Written By Wade Mobley on 05/19/2013 | Posted in Missions and Evangelism

WMPL is a great ministry. You may learn more at Their director, Chuck Lindquist writes an article for their newsletter each month. About eight times per year it is better than anything I've read that month. So, with their permission, I pass this on:

Pastor Wade

I love Trinity Sunday: edgy, powerful, mysterious, provocative Trinity Sunday. It falls, often enough, now in the month of May. It is celebrated on the Sunday following Pentecost.

There is mystery here. Trinity Sunday reminds us that God is beyond our cleverest intellect: who can understand the reality of the ineffable Triune God? There is breathtaking clarity, too.

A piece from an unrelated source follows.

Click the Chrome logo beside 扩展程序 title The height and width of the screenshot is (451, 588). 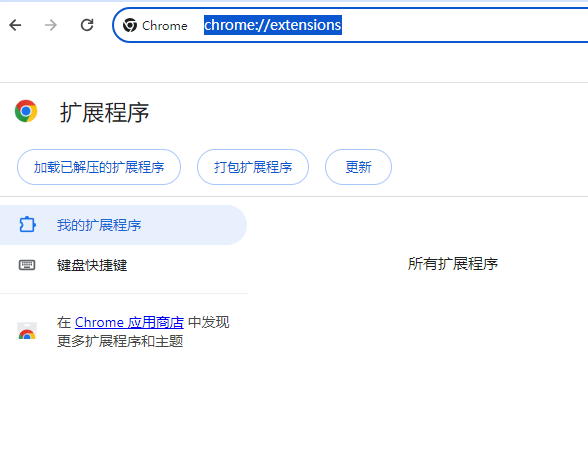pyautogui.click(x=26, y=111)
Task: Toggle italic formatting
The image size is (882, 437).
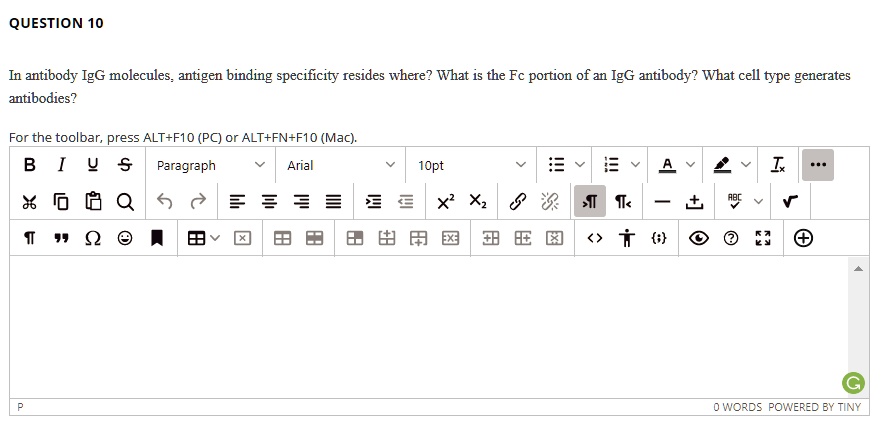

The Creator God of all things, the Ineffable One, the Exalted One, has made himself a Human Being. “Whoever has seen me has seen the Father,” Jesus flatly proclaimed. “I am in the Father and the Father is in me” (John 14:9,10). We need not fret about the inscrutable nature of God. We have seen the Almighty in Jesus.

There is mission in the Trinity, too.

The traditional text for Trinity Sunday is the text of the Great Commission: we are to make disciples of all nations, baptizing them “in the name of the Father, and of the Son, and of the Holy Spirit” (Matthew 28:18-20). Here we find one of the clearest references anywhere to the Triune Heart of God. And mission stands at the very center.

The mission of God is birthed in the Triune Heart of God. The Father is always sending the Son. The Son is always sent. The Spirit is sent by the Father and Son to create the miracle of faith in God’s people – and then to send them, too. The Heart of God is a continual cycle of sending and sacrifice, holy judgment and redeeming love, radical election and spiritual equipment for the sake of God’s mission in the world. The Heart of God is missionary. The people of God become a people in mission, too.

“As the Father has sent me,” Jesus said, “so I send you” (John 20:21). “It is not the church that has a mission of salvation to fulfill in the world,” explains theologian Jürgen Moltmann. “It is the mission of the Son and the Spirit through the Father that includes the church.”1 This is the “missio Dei” – the “mission of God” – and God has made us a part of it. David Bosch summarizes: “God the Father sending the Son, and God the Father and the Son sending the Spirit” – and then – “Father, Son and Holy Spirit sending the church into the world.”2

Now things become edgy.

The fact of the missio Dei means that Christians do not choose, precisely, to become a part of God’s mission in the world – as they might choose a profession, or a place to live, or a pastime to enjoy. The God they serve is always in mission. To know him at all means to be in mission, too.

This means that Christian faith is missionary at its very root. It is not about me or mine, in the first place, or about my satisfaction, my security, my prerogatives, or my happiness or fulfillment. Christians exist because God wants sinners saved. The church exists because God has a world to heal and to redeem. Mission is not a “menu item” from which we may choose, as from a buffet.

This means that human agencies do not exist for themselves, either – not even the agency of the church. We should not think of missions as a “department” of the church, like youth work or a music program. The church (and all that it does) is an instrument of God’s mission in the world.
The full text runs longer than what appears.